* _问题陈述_:
将下面数据中的“GUI agent”全部换成“screen agent”，其余内容一字不改，重新写出所有行。

* _数据内容_:
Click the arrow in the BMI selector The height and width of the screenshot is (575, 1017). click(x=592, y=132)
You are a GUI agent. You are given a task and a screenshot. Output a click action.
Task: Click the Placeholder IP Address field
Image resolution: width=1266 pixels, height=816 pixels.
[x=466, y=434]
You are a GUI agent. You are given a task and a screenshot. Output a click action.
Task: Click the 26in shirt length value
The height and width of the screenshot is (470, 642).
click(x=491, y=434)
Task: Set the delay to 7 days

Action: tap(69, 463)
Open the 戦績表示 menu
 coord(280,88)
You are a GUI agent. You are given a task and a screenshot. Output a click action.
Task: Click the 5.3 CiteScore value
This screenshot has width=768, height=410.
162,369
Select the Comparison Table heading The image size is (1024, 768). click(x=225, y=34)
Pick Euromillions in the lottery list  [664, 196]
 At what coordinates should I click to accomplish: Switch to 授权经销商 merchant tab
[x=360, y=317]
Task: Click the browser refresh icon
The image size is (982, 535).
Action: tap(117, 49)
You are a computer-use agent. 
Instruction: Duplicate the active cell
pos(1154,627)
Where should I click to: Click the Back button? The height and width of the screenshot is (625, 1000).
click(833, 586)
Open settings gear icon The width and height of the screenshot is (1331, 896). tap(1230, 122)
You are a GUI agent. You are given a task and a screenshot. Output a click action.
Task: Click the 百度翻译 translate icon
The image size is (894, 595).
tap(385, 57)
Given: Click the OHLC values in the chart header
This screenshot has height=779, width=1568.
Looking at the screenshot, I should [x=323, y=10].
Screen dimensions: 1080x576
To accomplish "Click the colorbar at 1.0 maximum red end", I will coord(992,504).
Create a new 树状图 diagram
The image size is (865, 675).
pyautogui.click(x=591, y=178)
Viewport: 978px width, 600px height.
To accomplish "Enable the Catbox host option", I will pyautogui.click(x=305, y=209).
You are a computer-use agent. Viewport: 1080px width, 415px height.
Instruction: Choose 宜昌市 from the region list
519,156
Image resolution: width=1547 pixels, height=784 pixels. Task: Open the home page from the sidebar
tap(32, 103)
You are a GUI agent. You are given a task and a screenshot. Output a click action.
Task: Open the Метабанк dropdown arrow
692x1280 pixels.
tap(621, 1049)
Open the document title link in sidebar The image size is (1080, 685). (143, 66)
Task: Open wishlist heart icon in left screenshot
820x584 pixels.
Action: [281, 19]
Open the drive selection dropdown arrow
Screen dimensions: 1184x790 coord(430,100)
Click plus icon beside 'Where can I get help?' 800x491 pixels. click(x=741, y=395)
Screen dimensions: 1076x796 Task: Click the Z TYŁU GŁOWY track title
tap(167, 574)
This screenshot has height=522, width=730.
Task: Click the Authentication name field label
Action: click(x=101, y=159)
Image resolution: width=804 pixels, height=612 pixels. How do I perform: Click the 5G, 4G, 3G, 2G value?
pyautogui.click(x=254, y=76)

* _书面回答_:
Click the arrow in the BMI selector The height and width of the screenshot is (575, 1017). click(x=592, y=132)
You are a screen agent. You are given a task and a screenshot. Output a click action.
Task: Click the Placeholder IP Address field
Image resolution: width=1266 pixels, height=816 pixels.
[x=466, y=434]
You are a screen agent. You are given a task and a screenshot. Output a click action.
Task: Click the 26in shirt length value
The height and width of the screenshot is (470, 642).
click(x=491, y=434)
Task: Set the delay to 7 days

Action: tap(69, 463)
Open the 戦績表示 menu
 coord(280,88)
You are a screen agent. You are given a task and a screenshot. Output a click action.
Task: Click the 5.3 CiteScore value
This screenshot has width=768, height=410.
162,369
Select the Comparison Table heading The image size is (1024, 768). click(x=225, y=34)
Pick Euromillions in the lottery list  [664, 196]
 At what coordinates should I click to accomplish: Switch to 授权经销商 merchant tab
[x=360, y=317]
Task: Click the browser refresh icon
The image size is (982, 535).
Action: tap(117, 49)
You are a computer-use agent. 
Instruction: Duplicate the active cell
pos(1154,627)
Where should I click to: Click the Back button? The height and width of the screenshot is (625, 1000).
click(833, 586)
Open settings gear icon The width and height of the screenshot is (1331, 896). tap(1230, 122)
You are a screen agent. You are given a task and a screenshot. Output a click action.
Task: Click the 百度翻译 translate icon
The image size is (894, 595).
tap(385, 57)
Given: Click the OHLC values in the chart header
This screenshot has height=779, width=1568.
Looking at the screenshot, I should [x=323, y=10].
Screen dimensions: 1080x576
To accomplish "Click the colorbar at 1.0 maximum red end", I will coord(992,504).
Create a new 树状图 diagram
The image size is (865, 675).
pyautogui.click(x=591, y=178)
Viewport: 978px width, 600px height.
To accomplish "Enable the Catbox host option", I will pyautogui.click(x=305, y=209).
You are a computer-use agent. Viewport: 1080px width, 415px height.
Instruction: Choose 宜昌市 from the region list
519,156
Image resolution: width=1547 pixels, height=784 pixels. Task: Open the home page from the sidebar
tap(32, 103)
You are a screen agent. You are given a task and a screenshot. Output a click action.
Task: Open the Метабанк dropdown arrow
692x1280 pixels.
tap(621, 1049)
Open the document title link in sidebar The image size is (1080, 685). (143, 66)
Task: Open wishlist heart icon in left screenshot
820x584 pixels.
Action: [281, 19]
Open the drive selection dropdown arrow
Screen dimensions: 1184x790 coord(430,100)
Click plus icon beside 'Where can I get help?' 800x491 pixels. click(x=741, y=395)
Screen dimensions: 1076x796 Task: Click the Z TYŁU GŁOWY track title
tap(167, 574)
This screenshot has height=522, width=730.
Task: Click the Authentication name field label
Action: click(x=101, y=159)
Image resolution: width=804 pixels, height=612 pixels. How do I perform: Click the 5G, 4G, 3G, 2G value?
pyautogui.click(x=254, y=76)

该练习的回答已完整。